Resources
Commemorating the 100-Year Anniversary of the
June 29, 1925 Santa Barbara Earthquake
What We Learned After the Shaking Stopped
Larry D. Gurrola, Ph.D.
Betsy J. Green specializes in writing about local history, architecture, and the environment. Books by Betsy, including Way Back When Series, can be found at https://www.betsyjgreen.com
Videos
History of the SB Courthouse and how the 1925 Earthquake transformed it.
City of Santa Barbara Poet Laureate’s Poem
June Ruins Rise
Julia Morgan was knocked down to her knees.

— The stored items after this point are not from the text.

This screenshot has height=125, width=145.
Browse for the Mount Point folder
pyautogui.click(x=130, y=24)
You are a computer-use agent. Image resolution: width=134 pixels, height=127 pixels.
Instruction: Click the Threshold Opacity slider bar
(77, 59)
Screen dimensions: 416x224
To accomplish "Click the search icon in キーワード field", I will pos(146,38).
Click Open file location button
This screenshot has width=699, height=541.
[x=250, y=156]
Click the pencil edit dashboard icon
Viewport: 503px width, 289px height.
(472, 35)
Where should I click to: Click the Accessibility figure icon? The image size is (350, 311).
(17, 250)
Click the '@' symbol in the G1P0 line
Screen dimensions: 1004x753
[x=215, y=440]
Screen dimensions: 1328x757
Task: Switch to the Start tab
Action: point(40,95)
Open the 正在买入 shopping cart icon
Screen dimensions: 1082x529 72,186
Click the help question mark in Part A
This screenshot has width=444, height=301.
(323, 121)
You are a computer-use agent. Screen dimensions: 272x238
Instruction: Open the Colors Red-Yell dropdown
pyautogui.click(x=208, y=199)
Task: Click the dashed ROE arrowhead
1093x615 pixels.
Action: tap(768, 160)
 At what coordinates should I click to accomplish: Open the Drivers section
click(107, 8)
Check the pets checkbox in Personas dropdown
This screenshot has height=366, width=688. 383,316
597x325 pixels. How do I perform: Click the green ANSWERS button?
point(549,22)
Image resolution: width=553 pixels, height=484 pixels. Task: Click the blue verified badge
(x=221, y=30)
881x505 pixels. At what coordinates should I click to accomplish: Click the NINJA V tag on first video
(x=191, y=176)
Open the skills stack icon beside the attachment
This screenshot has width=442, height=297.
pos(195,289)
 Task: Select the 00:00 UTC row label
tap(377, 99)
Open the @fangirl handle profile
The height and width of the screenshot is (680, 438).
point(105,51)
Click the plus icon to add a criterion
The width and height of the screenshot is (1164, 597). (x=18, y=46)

Not by the men who couldn’t fathom
a woman could out-architect them,
but by the Earth, its tectonic crust
ripping past itself, sending a forceful roll
right up State Street, so fluid someone
could practically surf it from the harbor
to the soon-to-be ruins Arlington Hotel.
A never-ending, it seemed, nineteen seconds,
the ground itself screaming, a noise
one witness said sounded like
“a million dogs crunching bones.”
The shock scattered the blueprints
tucked under Julia’s arm: a hotel
for professional women designed for her client
Pearl Chase waiting for her uptown. Crawling,
at first, Morgan knew enough to keep away from
brick storefronts sure to shear off, a horror
she had witnessed in San Francisco, 1906.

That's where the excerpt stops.